Martin: Abstracting data access logic means you don’t have a clue what the underlying system is doing. To meet the scalability and availability needs of cloud applications, developers can not abdicate knowledge to a layer like Spring. Usually these layers can only create a good abstraction by simplifying to the least common denominator of all the systems they are abstracting. The different models are too “different” to abstract away. It is good to know the model so you can optimize.
InfoQ: How does DataStax Enterprise Graph stores large graph data sets, in terms of partitioning and replication among multiple nodes in the cluster?
Martin: DSE Graph is tightly integrated with the Cassandra database inside DataStax Enterprise. It is able to use the partitioning and replication technology present in Cassandra. In addition, our team has developed efficient query routing, query optimization algorithms to find the data in the cluster quickly and efficiently.
InfoQ: How does the new graph data model support affect the data analytics with Cassandra integration with Spark?
Martin: We leverage our Spark based DSE Analytics functionality for Graph. When a user runs a query that will run against large sections of the graph (rather than starting a traversal at a single vertex) we use the Spark integration behind the scenes to optimize the query.
InfoQ: Are there any graph data visualization tools available with Datastax Enterprise Graph product?

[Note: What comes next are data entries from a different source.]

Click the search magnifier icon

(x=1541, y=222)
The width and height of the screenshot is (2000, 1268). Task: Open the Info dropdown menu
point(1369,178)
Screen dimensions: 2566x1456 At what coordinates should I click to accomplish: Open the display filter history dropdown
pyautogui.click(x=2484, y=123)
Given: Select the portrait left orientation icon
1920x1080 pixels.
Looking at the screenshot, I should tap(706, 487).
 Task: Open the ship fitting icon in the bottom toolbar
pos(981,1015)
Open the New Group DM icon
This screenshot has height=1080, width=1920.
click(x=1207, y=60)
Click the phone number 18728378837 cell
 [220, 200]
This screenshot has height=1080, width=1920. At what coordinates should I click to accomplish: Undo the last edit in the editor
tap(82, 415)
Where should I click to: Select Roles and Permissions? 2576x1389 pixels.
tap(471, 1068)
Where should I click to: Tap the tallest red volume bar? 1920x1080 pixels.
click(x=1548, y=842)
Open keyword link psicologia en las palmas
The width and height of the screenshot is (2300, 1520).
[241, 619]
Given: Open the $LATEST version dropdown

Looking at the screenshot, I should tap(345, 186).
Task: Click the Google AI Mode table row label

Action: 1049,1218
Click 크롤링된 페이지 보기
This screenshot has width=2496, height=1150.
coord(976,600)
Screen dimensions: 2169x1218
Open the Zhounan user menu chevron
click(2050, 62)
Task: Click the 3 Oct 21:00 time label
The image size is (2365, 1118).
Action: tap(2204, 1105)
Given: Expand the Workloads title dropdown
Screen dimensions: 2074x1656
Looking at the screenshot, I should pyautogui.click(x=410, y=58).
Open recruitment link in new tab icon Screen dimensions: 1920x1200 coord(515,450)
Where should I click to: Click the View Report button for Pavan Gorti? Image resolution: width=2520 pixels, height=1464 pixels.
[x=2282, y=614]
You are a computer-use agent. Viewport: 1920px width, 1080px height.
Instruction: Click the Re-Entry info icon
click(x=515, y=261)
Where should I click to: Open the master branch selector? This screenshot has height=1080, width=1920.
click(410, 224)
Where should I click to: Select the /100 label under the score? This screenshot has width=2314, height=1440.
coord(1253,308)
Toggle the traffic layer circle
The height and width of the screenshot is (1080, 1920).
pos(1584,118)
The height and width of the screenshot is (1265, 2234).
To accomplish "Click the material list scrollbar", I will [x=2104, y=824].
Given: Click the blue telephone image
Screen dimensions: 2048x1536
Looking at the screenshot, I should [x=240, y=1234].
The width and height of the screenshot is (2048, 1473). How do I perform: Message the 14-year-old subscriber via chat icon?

Martin: DataStax Studio is a developer tool which helps users run Gremlin queries and visualize the results. This tool is designed to help new developers learn the query language and expert developers who are testing new queries for their application. In addition we have partnerships with several Graph Visualization companies who have added support for DSE Graph including Cambridge Intelligence and Linkurious.
He also mentioned that the graph implementation includes the server, visual management and monitoring of graph database implementations with DataStax OpsCenter, visual graph development with DataStax Studio, and a suite of drivers that handle graph as well as all other components of DataStax Enterprise (e.g. SparkSQL, enterprise Search, etc.).
Readers can also check out DataStax whitepaper on multi-model databases and how cloud applications can benefit from a multi-model approach.
In a related news, a new website called PlanetTinkerPop.org was launched recently by TinkerPop community and DataStax to provide a place to discuss and share information about TinkerPop Gremlin, the query language for graph databases.
About the Interviewee
Martin Van Ryswyk, Executive Vice President of Engineering, is responsible for the worldwide software engineering, product development and continued advancement of our integrated enterprise big data platform. He has more than 22 years of experience managing software teams at both small startups and large corporations. During that time, he's brought products to market in a wide variety of areas such as cloud computing, application lifecyle management, database performance analysis, storage management and systems management. Before joining DataStax, he held numerous senior engineering roles, leading the development and go-to-market strategy for enterprise level technology products at Tidal Software, Luminate, EMC and most recently at Electric Cloud. Martin earned a bachelor of science degree in computer science from the University of California, Davis.